三宅坂に熊吉という水撒き人夫がいました。熊吉は情け深い男で、道の端の草1本にも気をつけて、労わるたちでした。
ある時熊吉は、自分の仕事場の傍に草の芽を見つけます。熊吉は朝晩その芽に水をやり、丁寧に、大切に育てていきます。その甲斐あって、素晴らしい黄色い花を咲かせたのでした。熊吉はその花の名前を知らなかったので、聞いてみると、日盛りに咲いて太陽が歩く方へついて廻るから日輪草(ヒマワリ)というのだと知ったのでした。
太陽が沈むと熊吉の日輪草もつぼみます。日輪草の世話に首ったけになった熊吉は、帰りが深夜になることもしばしば。ついには疑り深い奥さんに、深夜帰りの理由を問い詰められるてしまうのです。

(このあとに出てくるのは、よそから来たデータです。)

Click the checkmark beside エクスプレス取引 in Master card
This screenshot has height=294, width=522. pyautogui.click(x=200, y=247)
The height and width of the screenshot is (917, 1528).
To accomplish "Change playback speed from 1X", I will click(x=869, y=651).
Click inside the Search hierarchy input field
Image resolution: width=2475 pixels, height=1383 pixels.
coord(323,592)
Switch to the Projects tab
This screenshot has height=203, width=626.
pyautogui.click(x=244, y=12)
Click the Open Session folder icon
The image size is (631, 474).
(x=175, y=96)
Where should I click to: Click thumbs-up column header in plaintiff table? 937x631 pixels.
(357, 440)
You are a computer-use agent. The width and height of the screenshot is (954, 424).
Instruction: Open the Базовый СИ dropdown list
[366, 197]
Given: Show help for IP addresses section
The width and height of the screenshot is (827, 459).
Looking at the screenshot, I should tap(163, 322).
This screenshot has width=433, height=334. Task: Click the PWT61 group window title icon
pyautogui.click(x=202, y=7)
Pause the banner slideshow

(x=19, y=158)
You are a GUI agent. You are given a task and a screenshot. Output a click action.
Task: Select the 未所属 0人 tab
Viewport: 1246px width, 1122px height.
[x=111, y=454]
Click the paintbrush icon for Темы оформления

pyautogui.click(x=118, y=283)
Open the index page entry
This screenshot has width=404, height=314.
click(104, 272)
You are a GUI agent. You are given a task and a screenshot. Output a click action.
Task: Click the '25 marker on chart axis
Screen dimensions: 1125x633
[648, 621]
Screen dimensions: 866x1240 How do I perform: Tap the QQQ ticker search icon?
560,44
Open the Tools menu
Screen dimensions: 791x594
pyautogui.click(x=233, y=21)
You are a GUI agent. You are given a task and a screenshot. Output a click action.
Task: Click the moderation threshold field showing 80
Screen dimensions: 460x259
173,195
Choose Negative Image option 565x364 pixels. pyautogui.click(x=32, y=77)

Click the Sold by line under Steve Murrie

「どこにいたんだよ、誰といたんだよ」という奥さんの問いに
「ひめゆりだよ」と熊吉。
熊吉はヒマワリのことを、ひめゆりと覚えていたのでした…。
ある天気の日、日輪草は目を覚ましましたが、熊吉はやって来ません。何時になっても来ることはありませんでした。日輪草は太陽の方へ顔をあげる元気もなくなり、とうとうその晩のうちに枯れてしまったのでした。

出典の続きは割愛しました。